===== Records provided

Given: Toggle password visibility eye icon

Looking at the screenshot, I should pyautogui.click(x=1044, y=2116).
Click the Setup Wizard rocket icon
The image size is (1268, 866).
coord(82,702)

==========

• [What this task involves] Pick out every line in the rows above that contains the word "icon", and copy each of those lines.

• [Task answer]
Given: Toggle password visibility eye icon
Click the Setup Wizard rocket icon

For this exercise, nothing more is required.